In particular, new, expensive treatments for hepatitis C are accounting for an increasingly large portion of Medicare expenditures on prescription drugs.
According to the Medicare report, the federal agency spent $97 billion on seniors in 2014, or 16 percent of total Medicare spending that year, The Fiscal Times reported. Spending on treatments for hepatitis C doubled in five months from $421 million in November 2014 — just after the first of the new drugs entered the market — to $864 million in March 2015. By the middle of 2015, spending on the medications plateaued at $793 million.
However, officials are preparing for another uptick in spending as more patients seek prescriptions for the drugs.
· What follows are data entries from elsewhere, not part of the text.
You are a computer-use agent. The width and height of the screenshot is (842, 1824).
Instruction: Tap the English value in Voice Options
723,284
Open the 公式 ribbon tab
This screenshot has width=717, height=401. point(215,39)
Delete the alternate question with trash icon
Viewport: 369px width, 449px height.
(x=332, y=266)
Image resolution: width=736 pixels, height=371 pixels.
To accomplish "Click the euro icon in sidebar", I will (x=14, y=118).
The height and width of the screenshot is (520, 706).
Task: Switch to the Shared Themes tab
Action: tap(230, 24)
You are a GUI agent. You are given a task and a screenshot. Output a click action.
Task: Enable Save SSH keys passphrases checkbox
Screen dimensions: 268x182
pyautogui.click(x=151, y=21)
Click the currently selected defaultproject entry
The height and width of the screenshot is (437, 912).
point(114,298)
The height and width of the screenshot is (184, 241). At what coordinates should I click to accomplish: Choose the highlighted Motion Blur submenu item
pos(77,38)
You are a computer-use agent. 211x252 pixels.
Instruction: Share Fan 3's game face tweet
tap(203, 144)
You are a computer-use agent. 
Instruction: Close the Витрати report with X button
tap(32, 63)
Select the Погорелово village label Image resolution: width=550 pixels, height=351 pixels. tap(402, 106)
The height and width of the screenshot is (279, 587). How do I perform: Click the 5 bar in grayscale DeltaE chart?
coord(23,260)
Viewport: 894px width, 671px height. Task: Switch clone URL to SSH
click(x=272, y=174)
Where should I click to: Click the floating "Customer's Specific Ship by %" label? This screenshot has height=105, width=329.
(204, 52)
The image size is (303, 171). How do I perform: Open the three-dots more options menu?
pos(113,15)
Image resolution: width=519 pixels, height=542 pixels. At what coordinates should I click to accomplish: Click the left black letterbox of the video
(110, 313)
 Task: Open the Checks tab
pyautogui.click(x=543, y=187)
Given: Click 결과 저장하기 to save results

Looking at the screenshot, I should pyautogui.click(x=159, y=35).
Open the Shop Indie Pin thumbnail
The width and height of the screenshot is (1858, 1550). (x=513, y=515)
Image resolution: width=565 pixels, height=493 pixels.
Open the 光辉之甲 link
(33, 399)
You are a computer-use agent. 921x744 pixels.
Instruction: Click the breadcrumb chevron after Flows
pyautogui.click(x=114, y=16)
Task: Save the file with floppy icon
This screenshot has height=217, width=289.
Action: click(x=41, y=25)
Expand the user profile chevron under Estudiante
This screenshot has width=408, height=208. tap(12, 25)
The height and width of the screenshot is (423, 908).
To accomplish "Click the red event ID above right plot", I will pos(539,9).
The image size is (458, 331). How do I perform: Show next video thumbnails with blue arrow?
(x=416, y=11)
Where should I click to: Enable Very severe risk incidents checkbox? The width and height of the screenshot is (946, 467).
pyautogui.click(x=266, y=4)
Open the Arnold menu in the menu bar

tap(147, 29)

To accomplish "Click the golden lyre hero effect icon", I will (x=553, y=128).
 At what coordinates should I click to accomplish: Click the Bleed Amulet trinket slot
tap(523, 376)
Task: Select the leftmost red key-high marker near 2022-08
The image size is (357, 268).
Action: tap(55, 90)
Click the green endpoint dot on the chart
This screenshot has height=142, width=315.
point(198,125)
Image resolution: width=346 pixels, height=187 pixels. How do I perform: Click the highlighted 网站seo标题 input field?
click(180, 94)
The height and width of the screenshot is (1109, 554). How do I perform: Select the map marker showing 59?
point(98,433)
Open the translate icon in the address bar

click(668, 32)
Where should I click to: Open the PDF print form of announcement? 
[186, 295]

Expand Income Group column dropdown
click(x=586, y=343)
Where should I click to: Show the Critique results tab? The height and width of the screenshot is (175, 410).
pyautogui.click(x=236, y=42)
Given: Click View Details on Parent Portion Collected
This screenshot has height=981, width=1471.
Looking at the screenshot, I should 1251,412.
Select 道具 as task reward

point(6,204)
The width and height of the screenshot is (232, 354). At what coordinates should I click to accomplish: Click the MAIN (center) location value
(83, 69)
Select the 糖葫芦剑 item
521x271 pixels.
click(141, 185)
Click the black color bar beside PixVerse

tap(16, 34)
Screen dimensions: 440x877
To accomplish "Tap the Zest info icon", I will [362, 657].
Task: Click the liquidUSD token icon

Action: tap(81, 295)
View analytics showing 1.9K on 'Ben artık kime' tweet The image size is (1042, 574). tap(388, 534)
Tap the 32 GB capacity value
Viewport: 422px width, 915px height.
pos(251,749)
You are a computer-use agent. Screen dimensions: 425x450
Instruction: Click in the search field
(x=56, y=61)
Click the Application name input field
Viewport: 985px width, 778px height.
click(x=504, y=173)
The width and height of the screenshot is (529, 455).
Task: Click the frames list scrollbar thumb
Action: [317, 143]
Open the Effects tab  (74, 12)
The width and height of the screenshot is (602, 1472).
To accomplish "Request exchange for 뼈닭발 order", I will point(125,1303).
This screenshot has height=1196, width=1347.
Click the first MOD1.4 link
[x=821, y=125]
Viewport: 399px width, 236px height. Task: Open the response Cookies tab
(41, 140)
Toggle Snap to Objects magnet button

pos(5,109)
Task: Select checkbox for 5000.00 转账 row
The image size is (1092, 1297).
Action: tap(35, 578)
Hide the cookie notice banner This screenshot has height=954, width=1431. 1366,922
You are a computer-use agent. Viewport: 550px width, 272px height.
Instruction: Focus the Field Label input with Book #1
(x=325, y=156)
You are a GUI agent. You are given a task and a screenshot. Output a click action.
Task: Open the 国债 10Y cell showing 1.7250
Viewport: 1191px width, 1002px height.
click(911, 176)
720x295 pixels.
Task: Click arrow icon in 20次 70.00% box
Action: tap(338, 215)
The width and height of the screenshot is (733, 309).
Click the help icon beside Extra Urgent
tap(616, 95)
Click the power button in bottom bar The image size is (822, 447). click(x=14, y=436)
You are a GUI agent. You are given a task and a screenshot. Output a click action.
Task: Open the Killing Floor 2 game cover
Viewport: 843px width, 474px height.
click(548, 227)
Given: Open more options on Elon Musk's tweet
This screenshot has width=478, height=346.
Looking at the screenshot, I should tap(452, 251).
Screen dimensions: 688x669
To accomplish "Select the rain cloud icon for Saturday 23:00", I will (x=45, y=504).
Recently released medications for hepatitis C — a virus that affects at least 2.7 million Americans and accounted for 19,000 deaths in 2014 — can cost nearly $100,000. Foster City, Calif.-based Gilead Sciences was the first drugmaker to introduce cures for the disease. Its Solvadi and Harvoni treaments were released in December 2013. Retail prices for the pills are $1,000 and $1,200 for the pills, costing between $83,000 and $95,000 for a full treatment, according to the report.
Since 2014, the FDA has approved other highly effective hepatitis C treatments, including another, less expensive one from Gilead, as well as others from AbbVie, Merck & Co., and Bristol-Myers Squibb Co.
Looking ahead, officials expect spending on Medicare Part D to grow at a rate of 9.2 percent in the next decade, compared to a growth rate of 7.4 percent in the past 10 years, according to the report.